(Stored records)

== Segment start ==

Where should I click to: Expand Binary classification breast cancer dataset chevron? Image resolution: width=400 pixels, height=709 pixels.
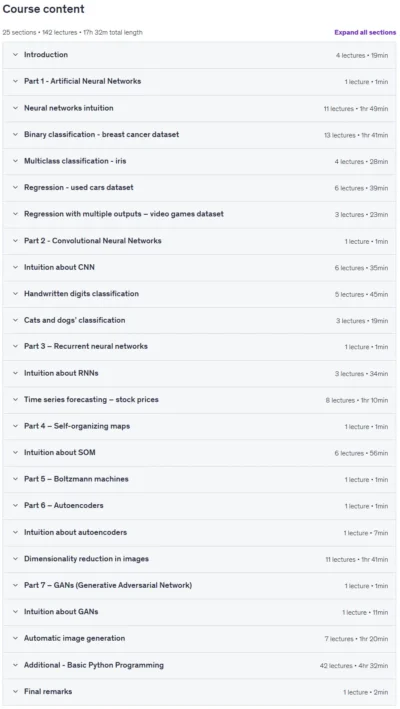pyautogui.click(x=15, y=134)
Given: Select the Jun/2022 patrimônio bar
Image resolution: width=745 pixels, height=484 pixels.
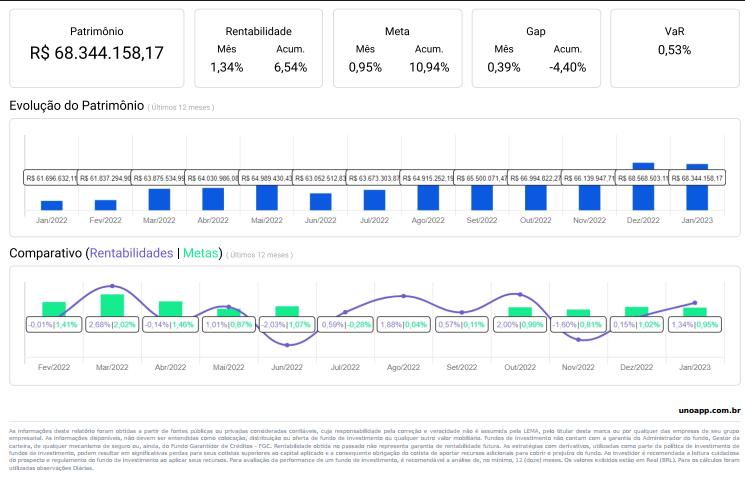Looking at the screenshot, I should 320,201.
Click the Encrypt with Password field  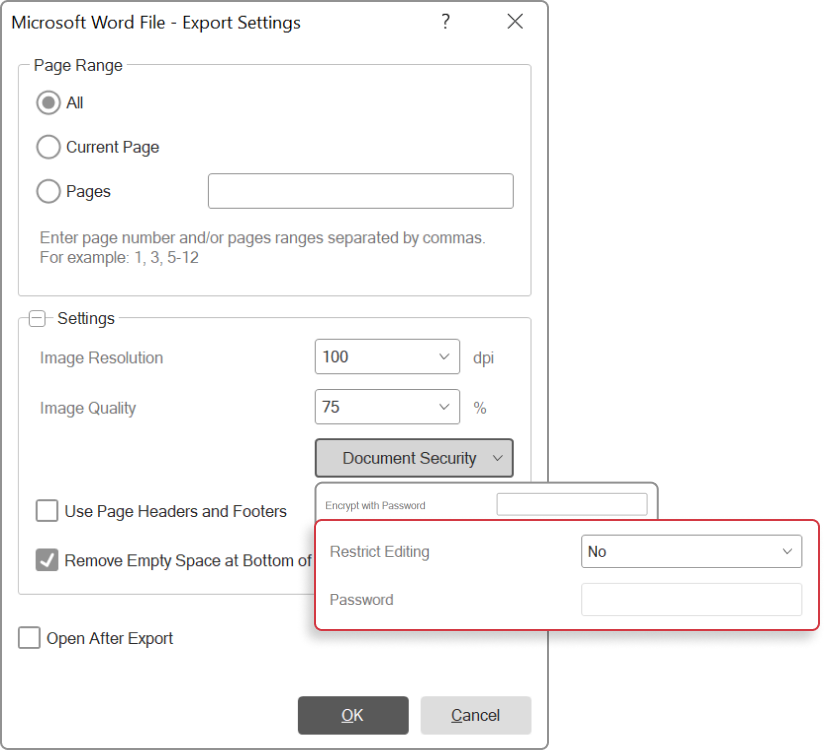pyautogui.click(x=571, y=505)
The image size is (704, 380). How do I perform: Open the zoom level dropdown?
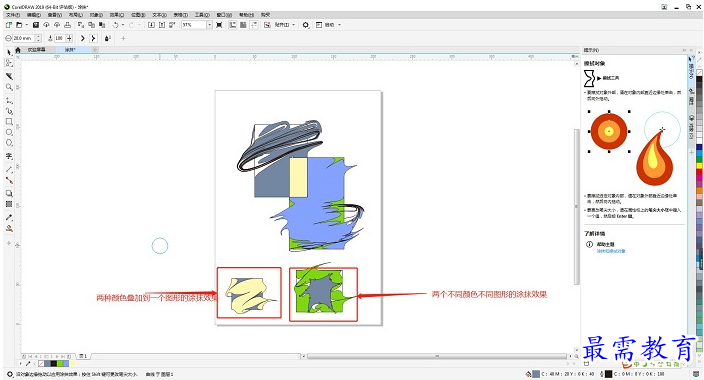209,25
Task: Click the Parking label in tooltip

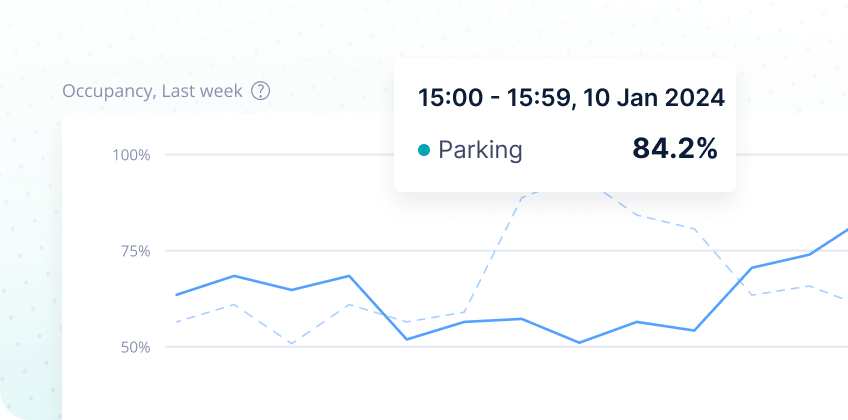Action: pos(480,150)
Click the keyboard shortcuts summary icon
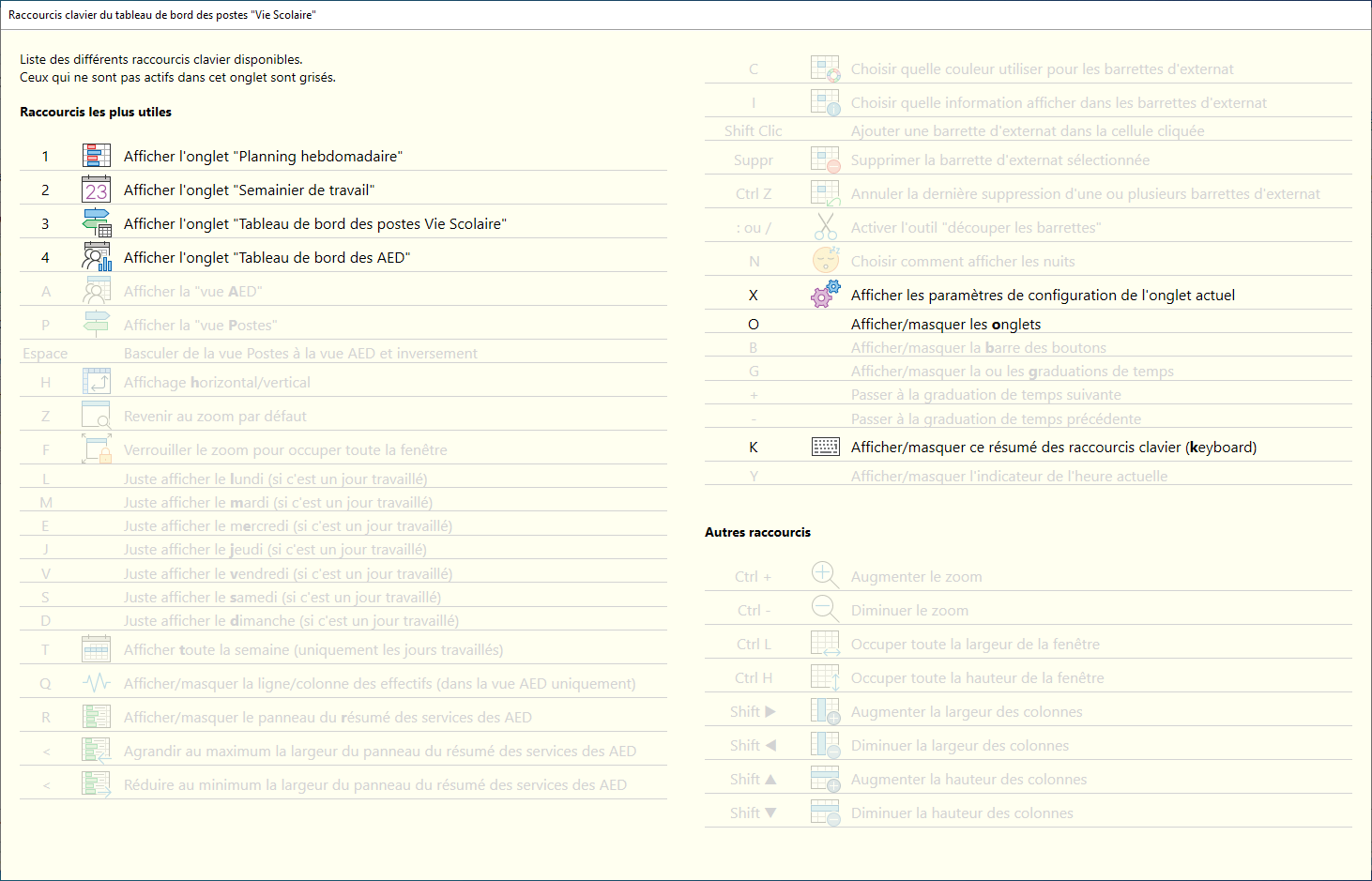The height and width of the screenshot is (881, 1372). (x=825, y=447)
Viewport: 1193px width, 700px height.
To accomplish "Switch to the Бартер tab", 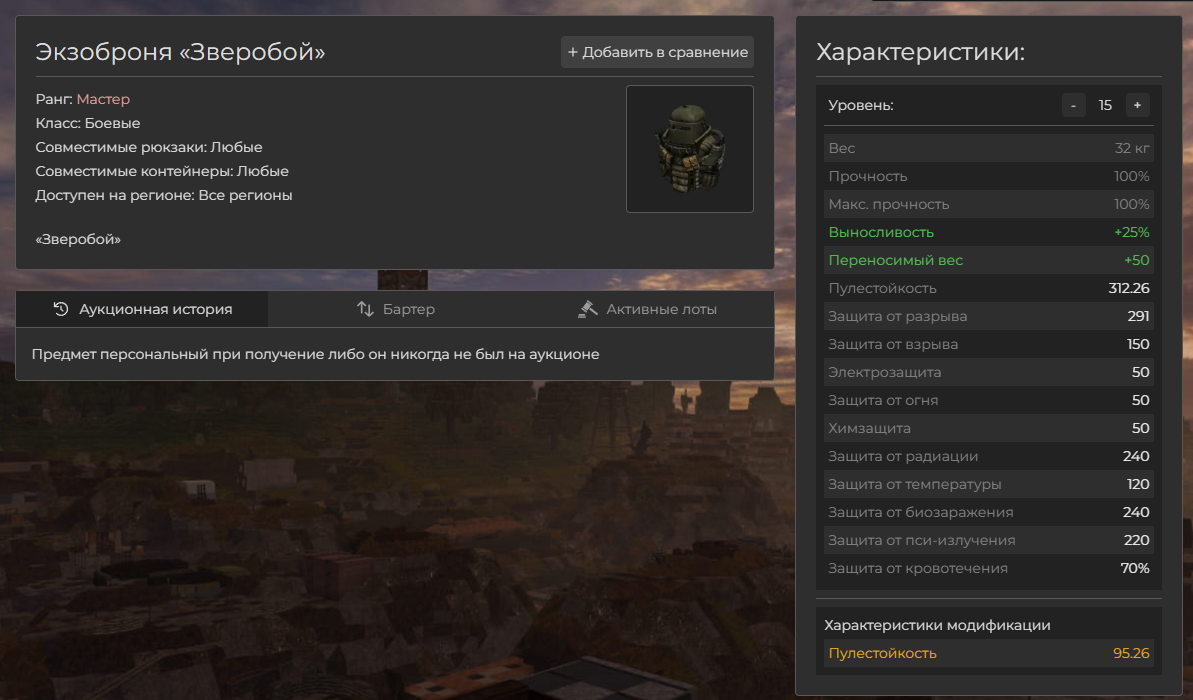I will click(x=396, y=309).
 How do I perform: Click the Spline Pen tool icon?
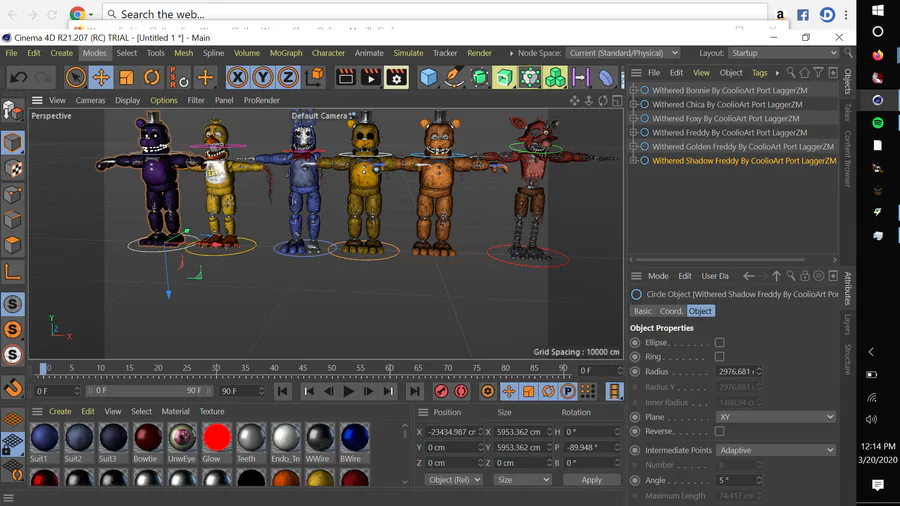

== Segment end ==

* What to do
The answer must be the lines of the entries above, written out exactly from the first through the one with "Given: Select the Jun/2022 patrimônio bar", and no pictures.

* Your solution
Where should I click to: Expand Binary classification breast cancer dataset chevron? Image resolution: width=400 pixels, height=709 pixels.
pyautogui.click(x=15, y=134)
Given: Select the Jun/2022 patrimônio bar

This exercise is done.